_WHAT THE TASK REQUIRES:_
Set down the whole listing below exactly, without pictures.

[Opening RECORDS TO USE section]

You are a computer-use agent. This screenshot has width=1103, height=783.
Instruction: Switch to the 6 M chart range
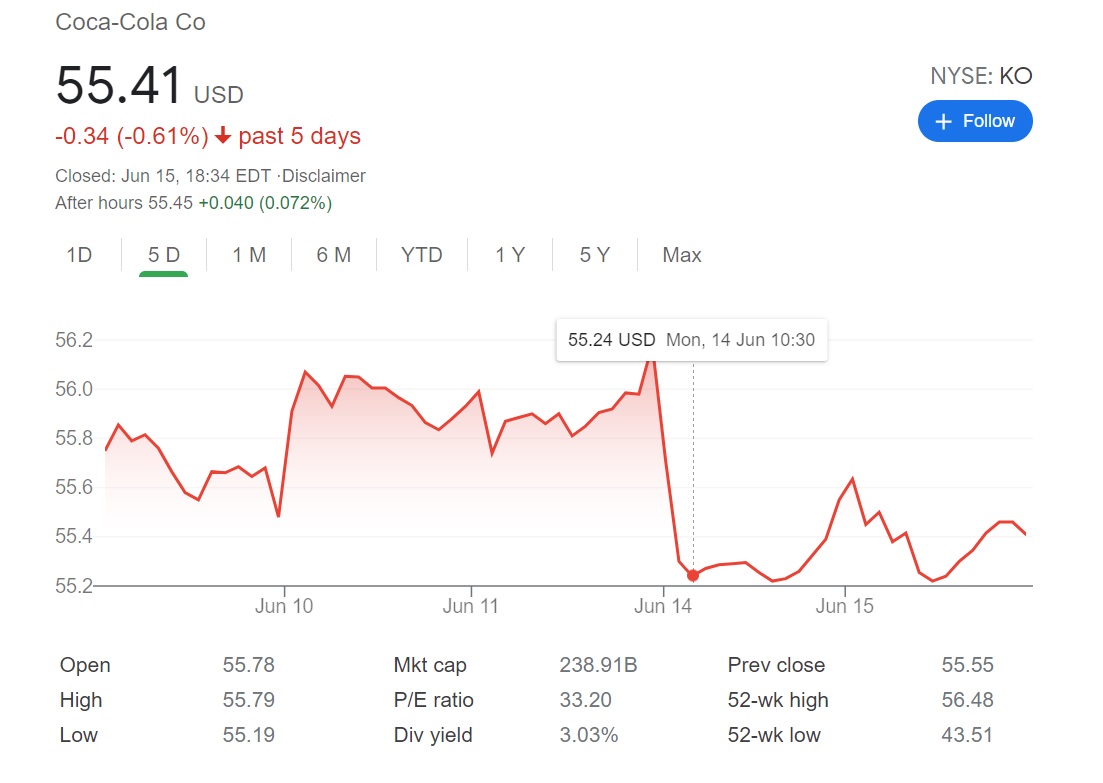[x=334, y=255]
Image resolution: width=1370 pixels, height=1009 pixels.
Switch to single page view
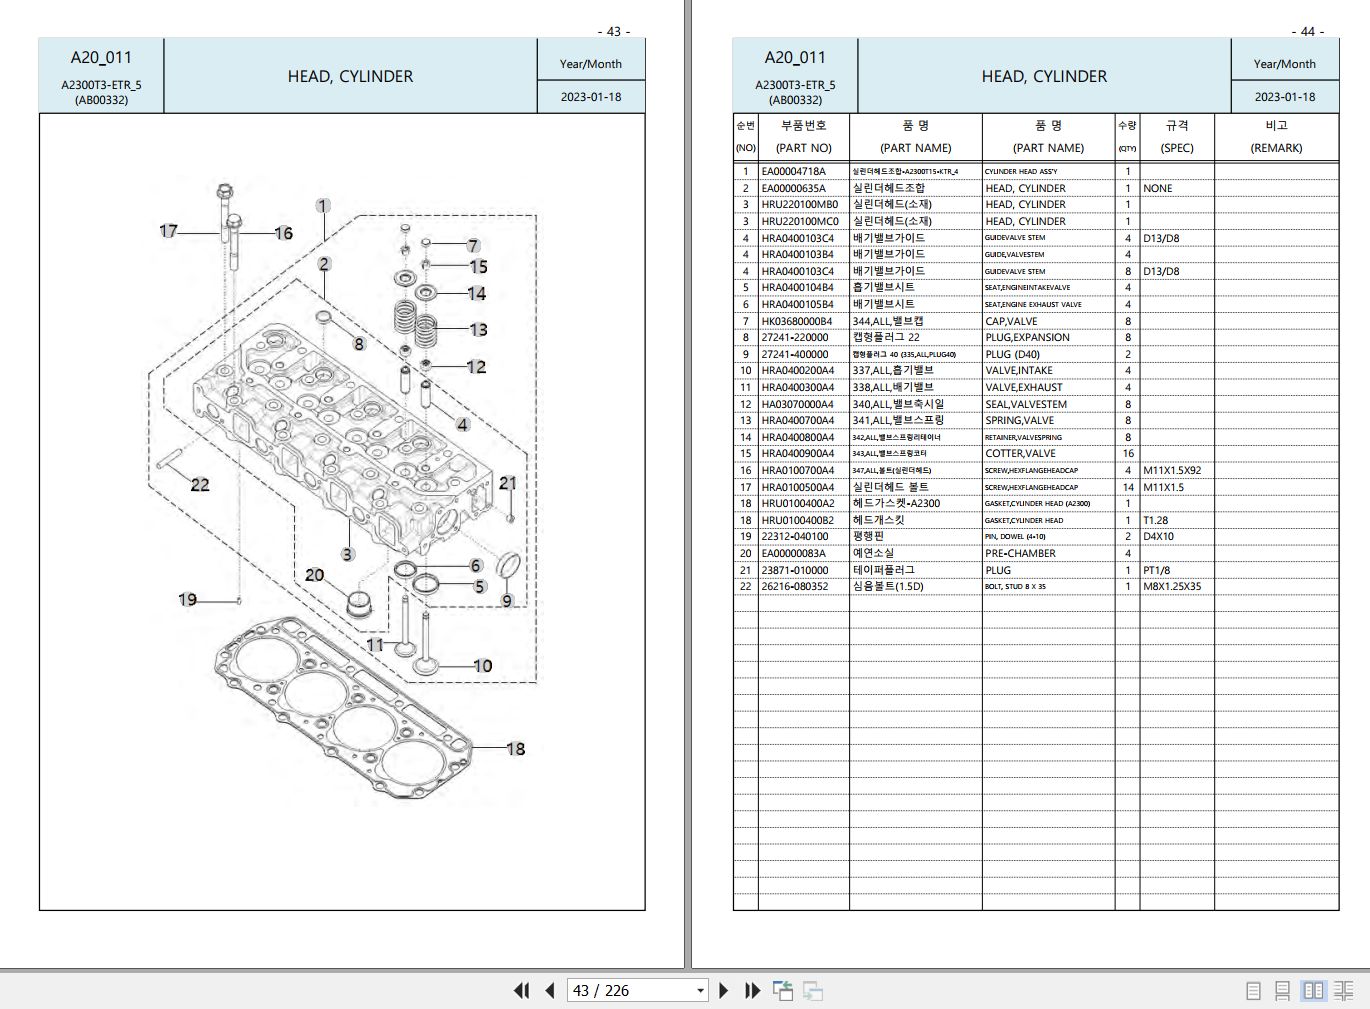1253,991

[Closing RECORDS TO USE section]

_RESULT OF THIS TASK:_
You are a computer-use agent. This screenshot has width=1103, height=783.
Instruction: Switch to the 6 M chart range
[x=334, y=255]
Image resolution: width=1370 pixels, height=1009 pixels.
Switch to single page view
1253,991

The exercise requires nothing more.